The results showed that only six patents could be related to the 1,939 identified research groups. Of the six patents, only one was the object of a licensing agreement, and no spin-off was identified.

Practical implications

This study evidenced that it is necessary to expand the mechanisms of knowledge transfer, directed not only from STIs to companies but also in the opposite direction, given that companies recognize potential market opportunities.

Originality/value

This study shows that improvements in the Brazilian National Innovation System are necessary, as ESTs research groups demonstrated a weak association with technologies transferred to companies, with only one case of technology transfer in the form of a licensing agreement.

Keywords

Citation

Figueiredo, J.d.C., Di Serio, L.C., Guilhermino, J.d.F., de Morais, W.A.C. and Neto, V.L. (2019), "Research, development and transfer of environmentally sound technologies in Brazil", Innovation & Management Review, Vol. 16 No. 1, pp. 2-16. https://doi.org/10.1108/INMR-08-2018-0065

Publisher

:

Emerald Publishing Limited

Copyright © 2019, Jeovan de Carvalho Figueiredo, Luiz Carlos Di Serio, Jislaine de Fátima Guilhermino, Wladimir Augusto César de Morais and Vera Lucia Neto.

License

Published in Innovation & Management Review. Published by Emerald Publishing Limited. This article is published under the Creative Commons Attribution (CC BY 4.0) licence. Anyone may reproduce, distribute, translate and create derivative works of this article (for both commercial and non-commercial purposes), subject to full attribution to the original publication and authors. The full terms of this licence may be seen at http://creativecommons.org/licences/by/4.0/legalcode


1. Introduction

Highly industrialized countries achieved economic development by stimulating technological activities (Mazzucato, 2013). New technologies created through these incentives not only result in products and processes with higher perceived value in consumer markets but also increase national autonomy, thus reducing the need for external acquisition of essential technologies (Gnidchenko et al., 2016).

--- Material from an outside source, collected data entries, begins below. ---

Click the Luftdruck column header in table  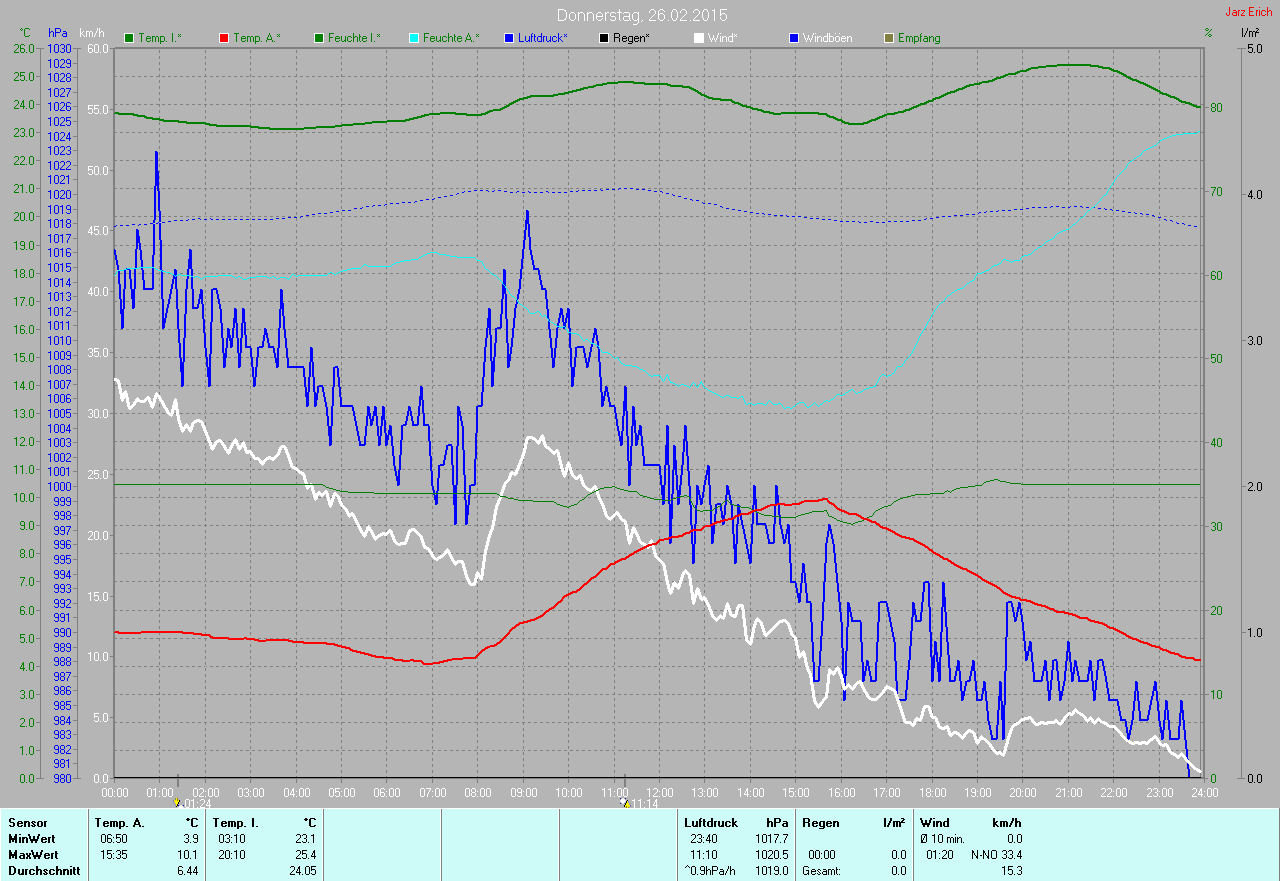click(711, 823)
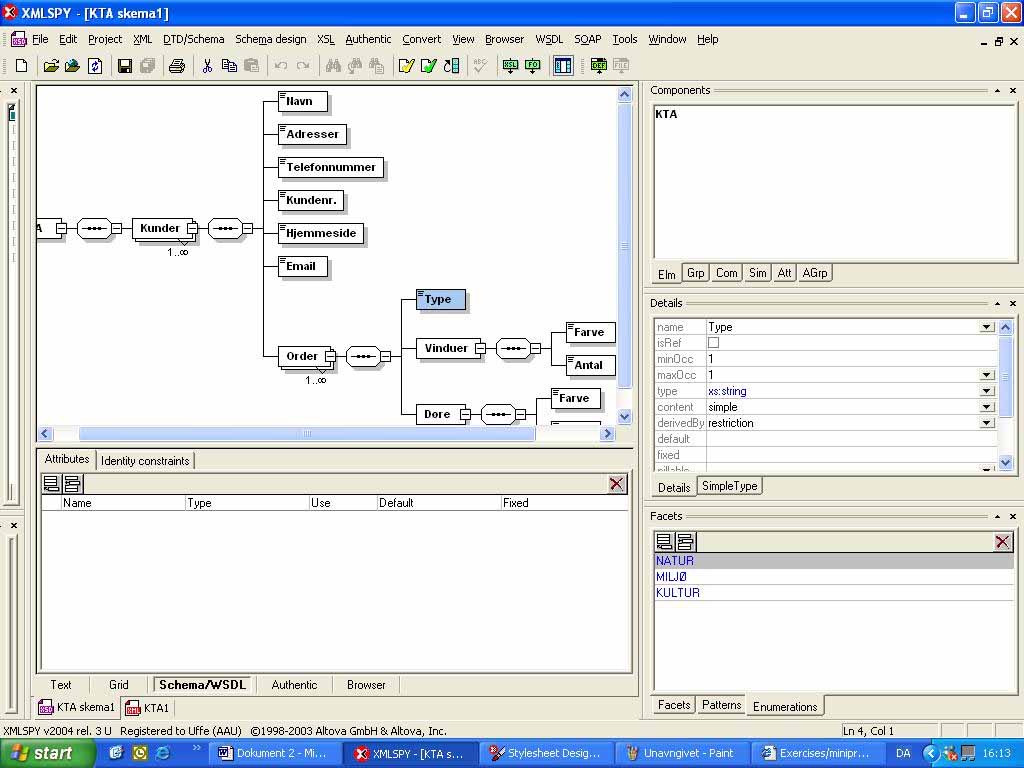Viewport: 1024px width, 768px height.
Task: Click the XSL-FO transformation toolbar icon
Action: 532,66
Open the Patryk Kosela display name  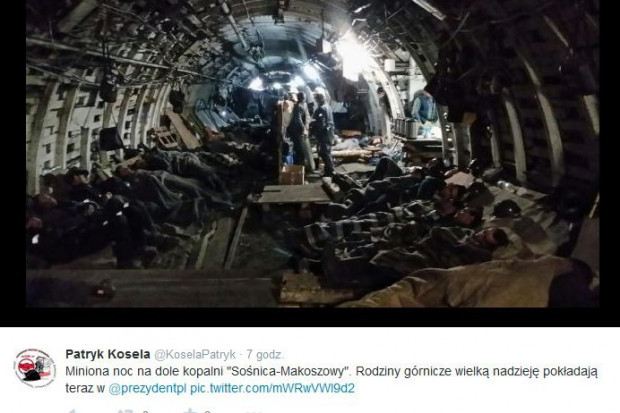[108, 354]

The creation of green innovations (Dangelico and Pujari, 2010; Kunapatarawong and Martínez-Ros, 2016) can also add to the aforementioned benefits of technological development. This group of innovations includes environmentally sound technologies (ESTs), defined by Petruzelli et al. (2011), as technologies that enable managing pollution and related processes more efficiently, thus creating products, processes and services that are less polluting and consume less resources.

The United Nations Framework Convention on Climate Change (UNFCCC) has acknowledged the relevance of green technologies, and they have registered them in the IPC Green Inventory [World Intellectual Property Organization (WIPO), 2018].

Given the importance of these technologies in reducing negative externalities from production and consumption, each country should encourage their development. Technologies created by science and technology institutions (STIs) should be transferred to companies, for their effective application in new products and processes available in the market.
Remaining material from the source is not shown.